Learn about the story of Diogo Tudela, from the Castelhana farm

The story of the Tudela family with coffee began in the mid-70s with two brothers (Diogo Tudela’s father and uncle), in Paraná, a state in the south of Brazil. They started with a small 100-hectare coffee farm. However, after they faced a heavy frost, the brothers decided to sell the farm and go to the Cerrado Mineiro region, in Minas Gerais, where remain until today.

They worked in partnership until 1986. After they ended the partnership, both went on to work on their own business. Then, in 1987, Diogo and his father took over the farm. From the two farms they acquired, Diogo and his father were in charge of the Castelhana farm and his uncle got the other one. They bought the land together but it was divided later. Currently, the farm has 480 hectares of planted coffee and a biannual average of 16-17,000 bags of coffee produced.

One of their first investments at the Castelhana farm was on irrigation. Diogo began by irrigating 120 hectares of coffee and increased that number as time went by. That became a huge milestone for the farm’s history and provided them with greater security to guarantee their coffee production. Since back then they did not master technology like they do today, they pinned all their hopes on irrigation as a way to guarantee they had a good coffee flowering. After that, they expanded their investments in plant nutrition and pest/disease control.

In 1998, a new change regarding the coffee harvest took place: the bean hulling process. Since then, they began to compete in different coffee contests which served as a motivator for them to specialize more and more and improve their quality. As a result, they invested in infrastructure, staff training, and new equipment, such as coffee drying machines with temperature control.

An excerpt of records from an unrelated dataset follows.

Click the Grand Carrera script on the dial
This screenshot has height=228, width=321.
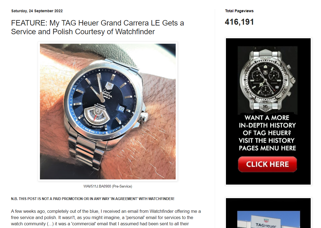[108, 93]
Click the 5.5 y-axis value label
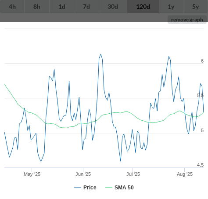 (x=200, y=95)
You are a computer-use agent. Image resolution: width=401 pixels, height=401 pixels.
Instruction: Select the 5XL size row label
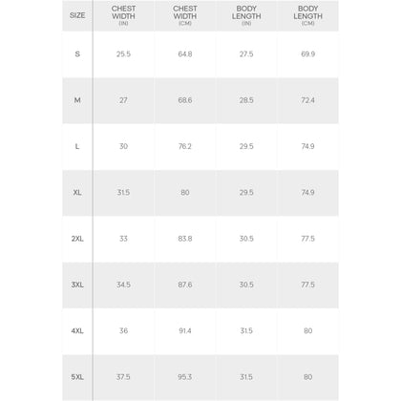pos(77,377)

Starting in the 2000s, the farm started the process of becoming more sustainable. They were the first farm to have an environmental license in the Cerrado Mineiro. Diogo reinforces that he has always been attentive to the importance of producing more sustainable coffee, as well as preserving the water used in irrigation and the riparian forests. He highlights their partnership with the Minas Gerais State Forestry Institute, which aims to plant trees native to the region in the forest. He also points out they hold different certifications, such as the UTZ and the Rainforest Alliance certificate.

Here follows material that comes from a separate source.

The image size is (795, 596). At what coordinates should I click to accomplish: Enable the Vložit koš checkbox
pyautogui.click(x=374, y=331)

Currently, the farm permanently employs 42 people and during harvest time this number goes up to 60 people. The harvest season lasts from 4 to 5 months, since it does not only entail the harvest itself but the entire coffee processing, as well as its benefit and preparation. Even with all the technology available, the harvest of new coffees is done manually in the first three harvests, as new plants are still very sensitive. Diogo does not give up manual harvesting because he sees it as a way to preserve the plant’s service life for longer.

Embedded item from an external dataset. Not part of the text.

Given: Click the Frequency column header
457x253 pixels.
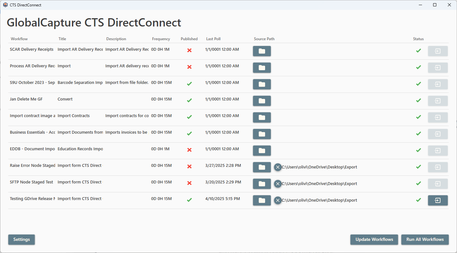Looking at the screenshot, I should (x=161, y=39).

To assess which variety of coffee suits the farm best, he selected 10 different samples of cultivars with good adaptability and a positive history of productivity in different regions. He began planting it in commercial areas — a different coffee variety each year — so he could evaluate its quality, productivity, maturation, detachment and sieve size. All of these results were compared to the Mundo Novo and Catuaí, two of the most sustainable varieties in Brazil. Diogo points out that he is close to reaching his 4th harvest under this study and he hopes to have all the results consolidated by their 10th harvest, which will take around 20 years total. Even with such a long deadline, he believes these results will serve to guide the farm’s economic sustainability process.

When it comes to the planting process, the first thing to be defined is the coffee variety that will be planted. After that, he usually plants the seed he gets from his own farm. In case he does not get the desired seed, he can get a sample at the Procafé Foundation, in Varginha, Minas Gerais. From land marking to the survey of failures, diseases and anything that is happening on the farm — all the planning is made with drones. This results in better use of farm spaces and less waste of land, which can be monitored in real time. Diogo believes it is a much easier way to carry out field analysis.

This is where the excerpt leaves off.